The prize catch of the 111-piece collection, titled "Magnificent Jewels," is a highly transparent 19.72 carat rectangular-cut Tiffany diamond ring. The value of the piece, which Duke inherited from her mother, Nanaline, is estimated at between $800,000 and $1.2-million.

Another family heirloom is the "Belle Epoque" diamond and pearl pendant necklace by Cartier, fashioned out of diamonds supplied by Duke's father, James B. Duke. The original invoice bears the date Dec. 24, 1908, possibly a Christmas gift for his wife.

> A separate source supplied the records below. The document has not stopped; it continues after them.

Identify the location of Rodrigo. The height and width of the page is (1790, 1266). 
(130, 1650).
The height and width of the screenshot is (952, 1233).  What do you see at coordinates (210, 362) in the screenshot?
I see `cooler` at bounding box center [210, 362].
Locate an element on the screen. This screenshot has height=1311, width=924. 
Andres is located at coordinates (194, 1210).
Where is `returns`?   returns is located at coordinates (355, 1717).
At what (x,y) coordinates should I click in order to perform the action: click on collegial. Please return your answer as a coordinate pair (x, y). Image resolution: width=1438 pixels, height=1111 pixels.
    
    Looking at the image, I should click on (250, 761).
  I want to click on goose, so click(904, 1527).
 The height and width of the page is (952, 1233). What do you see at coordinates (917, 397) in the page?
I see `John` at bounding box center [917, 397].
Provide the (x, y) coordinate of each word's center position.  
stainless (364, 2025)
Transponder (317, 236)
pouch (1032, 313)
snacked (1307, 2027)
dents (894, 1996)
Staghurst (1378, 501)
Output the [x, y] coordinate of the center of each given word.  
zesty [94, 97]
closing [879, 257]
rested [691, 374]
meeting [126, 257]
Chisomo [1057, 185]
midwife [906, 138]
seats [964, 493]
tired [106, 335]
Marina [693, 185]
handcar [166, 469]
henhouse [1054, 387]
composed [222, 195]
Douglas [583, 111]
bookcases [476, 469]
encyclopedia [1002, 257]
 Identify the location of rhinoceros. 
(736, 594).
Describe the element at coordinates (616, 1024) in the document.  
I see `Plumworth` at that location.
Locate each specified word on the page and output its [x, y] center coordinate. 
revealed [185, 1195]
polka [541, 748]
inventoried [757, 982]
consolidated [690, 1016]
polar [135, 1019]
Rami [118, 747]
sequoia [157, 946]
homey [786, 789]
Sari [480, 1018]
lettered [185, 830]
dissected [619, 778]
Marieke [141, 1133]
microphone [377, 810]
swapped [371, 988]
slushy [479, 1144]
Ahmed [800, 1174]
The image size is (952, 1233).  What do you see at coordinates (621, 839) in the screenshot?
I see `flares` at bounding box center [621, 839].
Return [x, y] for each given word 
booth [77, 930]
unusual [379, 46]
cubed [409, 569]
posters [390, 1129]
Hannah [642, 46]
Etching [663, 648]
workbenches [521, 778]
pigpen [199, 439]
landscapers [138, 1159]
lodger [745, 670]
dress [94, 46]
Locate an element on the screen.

The collection also includes many items commissioned by Doris Duke, who inherited a large part of the family fortune when her father died in 1925, when she was 12.

Through her many travels, Duke gained a special love for Indian art. Using the precious stones she brought back from abroad, she worked with such jewelers as Cartier and Van Cleef & Arpels, as well as up-and-coming designers such as Fulco di Verdura and David Webb, to create personalized jewelry.

The Rome stop has special meaning in the life of the very rich but restless heir. Duke met her second husband, Dominican playboy Porfirio Rubirosa, while working in Rome as a reporter in the late 1940s. Rubirosa's wedding gift, a jewel-encrusted powder box, is part of the exhibit.

Although the marriage lasted only a year, it is said that the two remained good friends and that Duke kept a picture of him in her bedroom, making him the only male companion to earn such an honor.

Duke died in 1993, leaving most of her wealth to the foundation that bears her name. The foundation also cares for her lavish homes in Hawaii, New Jersey and Newport, R.I.

The jewelry collection has been on view in Hong Kong and will make stops in London, Paris and Geneva, as well as Palm Beach and Beverly Hills, Calif., before the sale in New York.